Introduction

Welcome back to the fifth lesson of Realistic Lighting with the Phong Model! We've built a comprehensive lighting system that brings surfaces to life with ambient illumination, directional diffuse shading, and dynamic specular highlights. Our cube now exhibits convincing material properties that respond realistically to both light sources and camera movement. However, our surfaces still appear as uniform colors, lacking the rich detail and visual complexity we see in real-world materials. In this lesson, we'll bridge the gap between lighting and texturing by learning how to apply our Phong lighting calculations to textured materials. Instead of lighting solid colors, we'll illuminate detailed surface patterns, creating objects that combine the visual richness of textures with the three-dimensional realism of proper lighting. This integration represents a crucial step toward photorealistic rendering, where surface detail and lighting work together to create compelling visual experiences.

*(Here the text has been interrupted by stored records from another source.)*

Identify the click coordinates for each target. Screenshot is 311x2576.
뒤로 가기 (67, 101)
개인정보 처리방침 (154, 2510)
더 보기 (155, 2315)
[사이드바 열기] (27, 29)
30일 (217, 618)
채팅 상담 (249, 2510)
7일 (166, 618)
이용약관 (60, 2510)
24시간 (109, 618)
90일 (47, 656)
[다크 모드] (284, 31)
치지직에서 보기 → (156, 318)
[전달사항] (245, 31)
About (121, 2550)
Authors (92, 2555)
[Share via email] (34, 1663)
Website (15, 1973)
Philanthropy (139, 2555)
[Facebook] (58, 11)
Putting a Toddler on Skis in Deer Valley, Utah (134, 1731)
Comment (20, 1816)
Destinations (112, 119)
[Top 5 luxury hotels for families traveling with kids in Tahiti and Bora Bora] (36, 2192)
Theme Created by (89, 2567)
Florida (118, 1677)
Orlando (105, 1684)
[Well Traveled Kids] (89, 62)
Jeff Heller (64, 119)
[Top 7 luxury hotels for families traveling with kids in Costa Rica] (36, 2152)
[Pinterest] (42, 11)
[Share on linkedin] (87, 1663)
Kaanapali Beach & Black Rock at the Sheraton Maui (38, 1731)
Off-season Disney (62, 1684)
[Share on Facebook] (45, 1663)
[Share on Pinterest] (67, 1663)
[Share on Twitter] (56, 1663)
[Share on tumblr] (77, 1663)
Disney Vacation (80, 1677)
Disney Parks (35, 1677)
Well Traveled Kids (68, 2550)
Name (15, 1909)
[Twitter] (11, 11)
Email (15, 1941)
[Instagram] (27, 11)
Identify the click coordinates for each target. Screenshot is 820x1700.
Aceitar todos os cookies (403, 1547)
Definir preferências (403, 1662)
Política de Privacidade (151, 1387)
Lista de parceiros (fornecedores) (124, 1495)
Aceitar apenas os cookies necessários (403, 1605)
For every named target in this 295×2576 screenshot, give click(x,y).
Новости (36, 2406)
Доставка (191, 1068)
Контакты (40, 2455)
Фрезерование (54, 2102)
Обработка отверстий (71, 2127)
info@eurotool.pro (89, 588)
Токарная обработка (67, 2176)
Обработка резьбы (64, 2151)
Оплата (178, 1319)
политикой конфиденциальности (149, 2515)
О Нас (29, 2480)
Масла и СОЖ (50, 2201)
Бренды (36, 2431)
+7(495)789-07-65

Understanding Material Colors vs Lighting

The key insight in combining textures with lighting lies in understanding the distinction between material color and lighting calculations. In our previous lessons, we used fixed colors like vColor as the base material that received lighting. Now, textures provide spatially varying material colors that change across the surface, giving us different base colors at each pixel location. The lighting calculations themselves remain unchanged: we still compute ambient, diffuse, and specular components using the same mathematical relationships. However, instead of multiplying a uniform color by our lighting factors, we multiply the texture color sampled at each fragment's UV coordinates. This approach creates surfaces where lighting reveals texture details naturally: highlights accentuate texture features, shadows hide them, and the overall three-dimensional form emerges through the interaction of surface detail and illumination. The texture essentially becomes our material's diffuse color, providing the base appearance that lighting then enhances with depth and realism.